Os recursos serão aplicados em projetos de reparação coletiva, organizados em três níveis de impacto: pequeno, médio e grande porte, com abrangência local, regional e inter-regional, respectivamente. A execução ocorrerá em duas grandes ondas. A primeira, prevista até maio de 2026, será dedicada à definição e contratação de projetos locais e mais simples. A segunda onda contemplará projetos mais complexos, com maior maturidade da governança comunitária.

As iniciativas poderão contemplar temas como geração de trabalho e renda, acesso à cultura, esporte e lazer, à qualidade de vida e à saúde, a critério das comunidades. A estrutura participativa será acompanhada pelas ATIs.

Além dos projetos de reparação direta, o Anexo I.1 prevê a criação de linhas de crédito e microcrédito com condições mais favoráveis que as do mercado. Essas linhas visam fomentar o desenvolvimento territorial e a superação das vulnerabilidades socioeconômicas das comunidades atingidas. A operacionalização do crédito será iniciada com campanhas informativas e ações formativas nos territórios, e os critérios de acesso serão definidos com base nas deliberações das instâncias de governança até o primeiro semestre de 2026.

R$ 326 milhões na primeira etapa

Nesta primeira fase, denominada “projeto piloto”, serão utilizados R$ 326,7 milhões para implementação das estruturas de governança popular e início da primeira onda de projetos comunitários e linhas de crédito solidário. A expectativa é que até o final do primeiro ano todas as cinco regiões atingidas estejam com conselhos locais e regionais estruturados e a primeira onda de projetos já tenha sido escolhida. Também estão previstos o início do funcionamento de programas de crédito popular.

Governança popular como inovação estrutural

O modelo adotado para o Anexo I.1 é considerado inovador por sua profundidade democrática: as decisões sobre os projetos e recursos são tomadas diretamente pelas pessoas atingidas, por meio de conselhos locais, regionais e inter-regionais.

A governança é organizada de forma a permitir que projetos pequenos, médios e grandes sejam deliberados conforme o nível de abrangência e complexidade, com controle social robusto e estrutura de transparência ativa.

Foco na reparação coletiva e desenvolvimento sustentável

O Anexo I.1 tem como missão garantir a reparação integral com base em justiça social e desenvolvimento comunitário. Os recursos poderão ser utilizados em projetos de geração de renda, saúde, educação, cultura, habitação, além de microcrédito produtivo orientado, bancos comunitários e fundos rotativos solidários.
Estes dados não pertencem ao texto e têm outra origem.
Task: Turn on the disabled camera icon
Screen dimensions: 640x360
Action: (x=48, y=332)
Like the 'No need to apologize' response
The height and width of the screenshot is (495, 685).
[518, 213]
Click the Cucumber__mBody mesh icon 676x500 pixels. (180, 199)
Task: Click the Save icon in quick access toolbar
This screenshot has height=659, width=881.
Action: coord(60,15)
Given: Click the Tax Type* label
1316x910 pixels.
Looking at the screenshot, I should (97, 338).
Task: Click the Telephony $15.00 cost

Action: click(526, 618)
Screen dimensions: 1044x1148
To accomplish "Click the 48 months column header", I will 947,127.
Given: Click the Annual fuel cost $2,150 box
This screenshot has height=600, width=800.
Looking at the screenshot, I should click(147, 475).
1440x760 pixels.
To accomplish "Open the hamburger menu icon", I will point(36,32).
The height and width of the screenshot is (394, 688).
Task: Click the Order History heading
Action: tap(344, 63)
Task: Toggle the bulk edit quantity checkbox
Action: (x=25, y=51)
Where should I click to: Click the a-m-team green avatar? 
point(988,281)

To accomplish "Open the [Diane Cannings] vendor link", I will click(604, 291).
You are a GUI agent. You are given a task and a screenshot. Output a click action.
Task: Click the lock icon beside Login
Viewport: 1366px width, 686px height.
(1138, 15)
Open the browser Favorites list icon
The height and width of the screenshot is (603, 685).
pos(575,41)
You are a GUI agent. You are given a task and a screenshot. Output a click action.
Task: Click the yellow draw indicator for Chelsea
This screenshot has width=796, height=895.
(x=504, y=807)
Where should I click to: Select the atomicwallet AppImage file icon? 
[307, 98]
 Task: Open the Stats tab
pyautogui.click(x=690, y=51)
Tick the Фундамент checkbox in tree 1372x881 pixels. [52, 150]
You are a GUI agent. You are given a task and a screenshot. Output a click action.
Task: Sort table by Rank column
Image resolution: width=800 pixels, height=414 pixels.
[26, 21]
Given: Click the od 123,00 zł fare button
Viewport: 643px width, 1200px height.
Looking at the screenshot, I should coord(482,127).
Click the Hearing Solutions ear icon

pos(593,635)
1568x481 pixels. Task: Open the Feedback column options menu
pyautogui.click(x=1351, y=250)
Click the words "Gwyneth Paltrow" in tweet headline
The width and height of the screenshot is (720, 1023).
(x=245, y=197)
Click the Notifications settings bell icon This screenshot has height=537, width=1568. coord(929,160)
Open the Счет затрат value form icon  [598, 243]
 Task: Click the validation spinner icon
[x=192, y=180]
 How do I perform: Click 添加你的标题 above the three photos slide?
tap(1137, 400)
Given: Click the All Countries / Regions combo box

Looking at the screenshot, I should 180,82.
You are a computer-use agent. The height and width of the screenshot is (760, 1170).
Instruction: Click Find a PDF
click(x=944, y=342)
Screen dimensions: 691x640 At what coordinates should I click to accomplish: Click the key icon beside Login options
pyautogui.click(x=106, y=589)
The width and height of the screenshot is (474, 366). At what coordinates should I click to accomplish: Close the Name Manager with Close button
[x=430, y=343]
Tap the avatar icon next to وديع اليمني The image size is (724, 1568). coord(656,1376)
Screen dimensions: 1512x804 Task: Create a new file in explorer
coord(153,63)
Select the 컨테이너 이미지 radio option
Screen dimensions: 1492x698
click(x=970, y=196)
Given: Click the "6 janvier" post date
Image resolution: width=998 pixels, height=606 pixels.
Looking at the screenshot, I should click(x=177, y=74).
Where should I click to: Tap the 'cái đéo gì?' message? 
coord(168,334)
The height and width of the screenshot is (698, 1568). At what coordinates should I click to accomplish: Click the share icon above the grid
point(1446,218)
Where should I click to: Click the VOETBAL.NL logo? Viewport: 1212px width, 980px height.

Para o procurador-geral de Justiça do Ministério Público de Minas, Paulo de Tarso, “esse projeto que reconhece que quem mais entende do que precisa ser feito são as próprias comunidades”. Para o procurador da República, Carlos Bruno, a inovação é ponto de destaque. “Estamos iniciando em Minas Gerais um processo absolutamente inovador. Temos esperança de que o protagonismo das pessoas atingidas seja o condutor desse processo”.